Reformation 2017

Reformationsjahr 2017 – wie haben wir gefeiert?

Das Reformationsjahr 2017 geht in die letzte Runde. Am 31. Oktober ist der Höhepunkt erreicht – und zugleich der Abschluss. Wir denken an die Veröffentlichung der 95 Thesen Martin Luthers. Dieser Moment war sicher nicht die eine Ursache des Geschehens, das wir heute Reformation nennen. Aber der 31. Oktober 1517 symbolisiert einen Wendepunkt: Der Ruf nach Veränderung war öffentlich geworden und konnte nicht mehr überhört werden.

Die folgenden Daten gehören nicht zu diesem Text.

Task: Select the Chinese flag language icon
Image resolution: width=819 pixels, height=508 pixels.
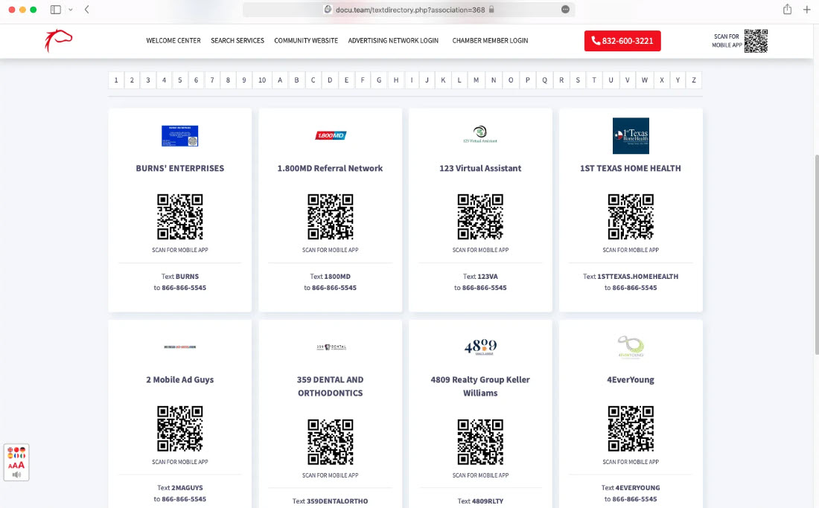Action: coord(16,449)
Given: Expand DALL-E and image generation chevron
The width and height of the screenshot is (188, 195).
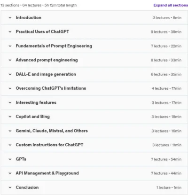Looking at the screenshot, I should [10, 74].
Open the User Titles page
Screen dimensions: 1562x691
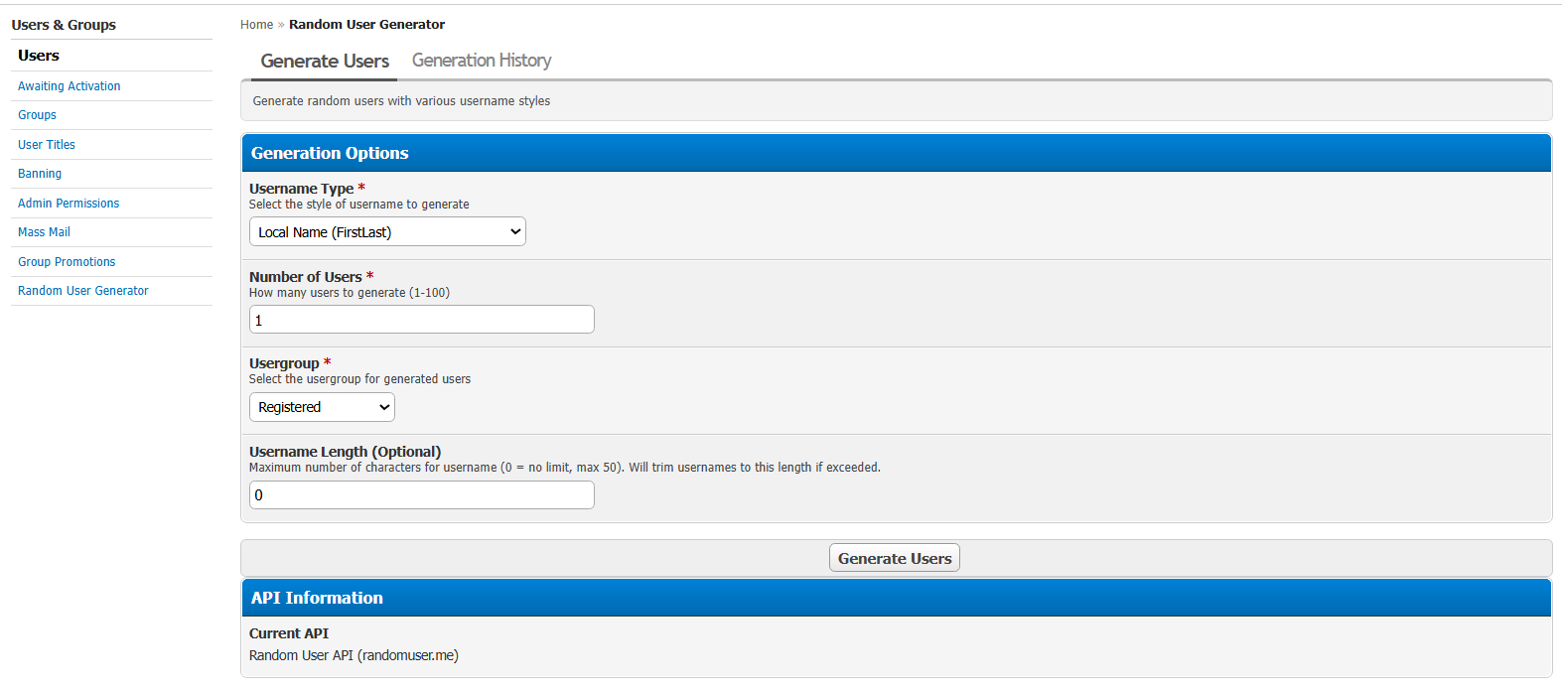tap(47, 145)
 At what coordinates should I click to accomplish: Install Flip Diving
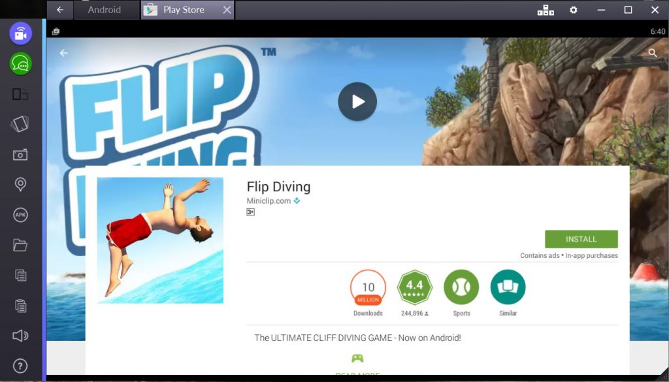pyautogui.click(x=581, y=239)
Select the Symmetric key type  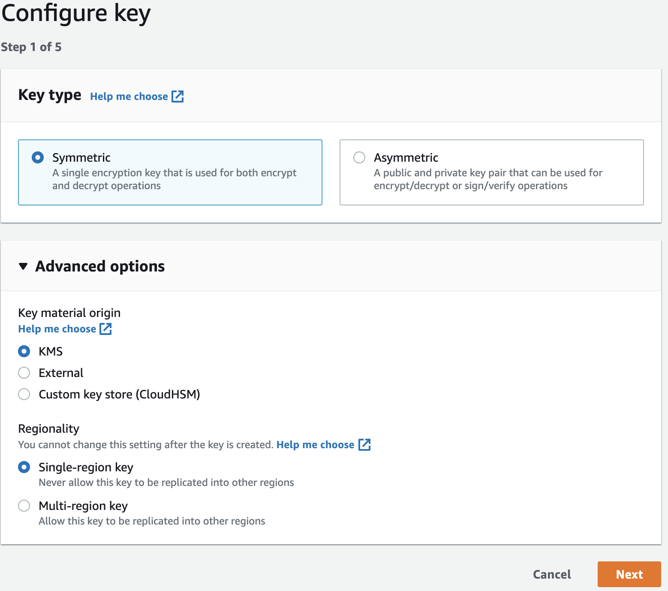37,157
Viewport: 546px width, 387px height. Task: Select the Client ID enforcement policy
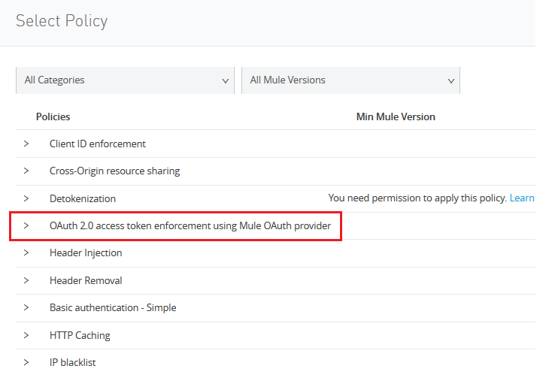click(98, 144)
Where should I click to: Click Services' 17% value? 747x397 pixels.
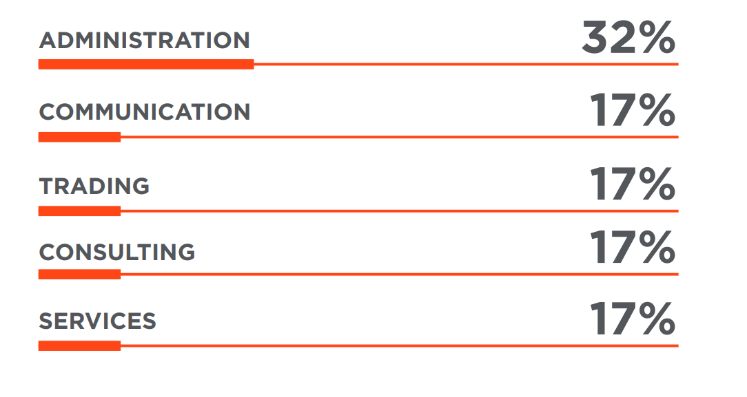pyautogui.click(x=632, y=318)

Nun ist es Zeit für eine kleine, persönliche Zwischenbilanz. Drei Dinge möchte ich nennen:

  • Gelungen ist das Fest an der Basis. Natürlich, für ein Jahr war Wittenberg das „evangelische Rom“. Es gab Glanzlichter in Wittenberg. Der Abschlussgottesdienst des Kirchentages – eine fröhliche und unbeschwerte Feier bei herrlichem Wetter. Die beeindruckende Weltausstellung zur Reformation. Das Panorama des Künstlers Yadegar Asisi. Und viel, viel mehr… …aber am großartigsten war in meinen Augen, was die Kirchengemeinden auf die Beine gestellt haben. Allein in unserem Kirchenkreis waren es mehr als 150 Veranstaltungen. Vom wissenschaftlichen Vortrag bis zum kreativen Kinderfest war einfach alles dabei. Dafür bin ich zutiefst dankbar!
  • Das große und ausdauernde Interesse hat mich gefreut. Natürlich wurde von den Journalisten in den großen Tageszeitungen auch kritisch berichtet. Völlig in Ordnung, das ist ihr Job. Aber es war ein ehrliches Interesse zu spüren. Immer wieder wurden die verschiedenen Aspekte der Reformation unter die Lupe genommen. Es wurde deutlich, wie die damalige Zeit unser modernes Europa geprägt hat: Machtpolitik und Religion. Die militärische Bedrohung durch die Osmanen. Die Erfindung des Buchdrucks mit beweglichen Lettern. Diese Themen und viele andere sind im vergangenen Jahr mit großem Ernst diskutiert worden. Das hat uns weitergebracht!
  • Wichtigster Gewinn war das intensive Gespräch zwischen den Konfessionen. Ökumene wurde in diesem Reformationsjahr ganz groß geschrieben. Wir haben einen wunderbaren Gottesdienst zur Heilung der gegenseitigen Verletzungen erlebt. In Hildesheim als bundesweite Feier, ebenso bewegend aber auch hier in Hameln in unserem Münster. Die Reformation wurde von allen Seiten in den Blick genommen. Die Arbeitsgemeinschaft Christlicher Kirchen war bei der Planung und Durchführung von Anfang an beteiligt. Es hat sich gezeigt: Heute stehen nicht mehr die Unterschiede im Vordergrund, sondern das gemeinsame Erbe - und der gemeinsame Auftrag. Wir mögen als Christen verschieden sein – doch sind wir gewiss keine Gegner. Die Versöhnung unserer Gegensätze muss das Ziel sein und bleiben. Und wo wir miteinander die Botschaft Jesu Christi verkünden, sind wir jetzt schon gemeinsam unterwegs!

Es war ein schönes Jahr. Wir haben gut gefeiert. Und, denken Sie daran: Das Beste kommt zum Schluss!